For almost two decades I subscribed to The Economist and The New Yorker. But these days I read them only sporadically.
Whether you like or hate Steve Bannon, this interview is worth watching. Beddoes and questioners from the audience attack Bannon vigorously, but mostly allow him time to answer in full. Opening tactic is, no surprise, to insinuate racism, which Bannon explicitly rejects for the millionth time... If your source of information about Bannon is primarily the mainstream media, you might be surprised at what comes from the horse's mouth.
Topics covered: populism, nationalism, economic war with China, immigration, class struggle, tax and tariff policy, and Duty, Honor, Country.
Bannon @15:30 (talking over interruption):
Bannon: ... you keep getting bailed out by the Deplorables -- in World War One and World War Two, in the Cold War and whatever else is in the future it is working men and women that have bailed you out ...Bannon @23:15, as the racism attack morphs into sexism:
Editor: We have to go on to something else...
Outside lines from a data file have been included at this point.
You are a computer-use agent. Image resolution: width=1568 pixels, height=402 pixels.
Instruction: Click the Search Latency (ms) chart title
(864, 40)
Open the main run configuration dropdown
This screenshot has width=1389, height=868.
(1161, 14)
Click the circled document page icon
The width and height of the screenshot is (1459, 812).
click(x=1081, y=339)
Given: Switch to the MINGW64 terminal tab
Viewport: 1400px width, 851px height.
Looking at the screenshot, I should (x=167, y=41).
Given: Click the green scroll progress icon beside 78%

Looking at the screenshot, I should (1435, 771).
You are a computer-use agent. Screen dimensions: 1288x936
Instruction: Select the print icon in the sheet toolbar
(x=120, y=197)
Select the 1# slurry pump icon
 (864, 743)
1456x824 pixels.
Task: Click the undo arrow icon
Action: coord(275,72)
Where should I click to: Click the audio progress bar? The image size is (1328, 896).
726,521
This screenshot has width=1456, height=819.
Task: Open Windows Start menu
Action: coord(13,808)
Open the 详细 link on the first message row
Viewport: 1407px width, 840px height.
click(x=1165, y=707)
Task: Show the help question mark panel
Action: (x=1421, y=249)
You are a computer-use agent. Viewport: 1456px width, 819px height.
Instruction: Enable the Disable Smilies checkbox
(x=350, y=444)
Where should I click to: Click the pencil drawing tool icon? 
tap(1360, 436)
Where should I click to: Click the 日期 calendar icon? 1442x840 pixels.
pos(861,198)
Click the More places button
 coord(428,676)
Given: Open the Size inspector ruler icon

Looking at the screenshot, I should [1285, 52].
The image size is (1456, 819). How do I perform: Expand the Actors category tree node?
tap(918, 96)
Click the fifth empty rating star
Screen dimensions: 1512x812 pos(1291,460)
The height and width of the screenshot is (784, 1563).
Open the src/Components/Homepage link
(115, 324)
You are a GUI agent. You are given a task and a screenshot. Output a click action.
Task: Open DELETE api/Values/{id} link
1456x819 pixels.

... I'm a former naval officer that served in the South China Sea in the Pacific. My daughter is a graduate of the United States Military Academy at West Point and served with the 101st airborne in Iraq. She's an army captain today after serving in Eastern Europe, probably going to be deployed back to Afghanistan. She's on the faculty at West Point. I know how to help raise an empowered woman ...General Douglas MacArthur, 1962 speech at West Point:
Duty, Honor, Country: Those three hallowed words reverently dictate what you ought to be, what you can be, what you will be. They are your rallying points: to build courage when courage seems to fail; to regain faith when there seems to be little cause for faith; to create hope when hope becomes forlorn.
Unhappily, I possess neither that eloquence of diction, that poetry of imagination, nor that brilliance of metaphor to tell you all that they mean.
The unbelievers will say they are but words, but a slogan, but a flamboyant phrase. Every pedant, every demagogue, every cynic, every hypocrite, every troublemaker, and I am sorry to say, some others of an entirely different character, will try to downgrade them even to the extent of mockery and ridicule.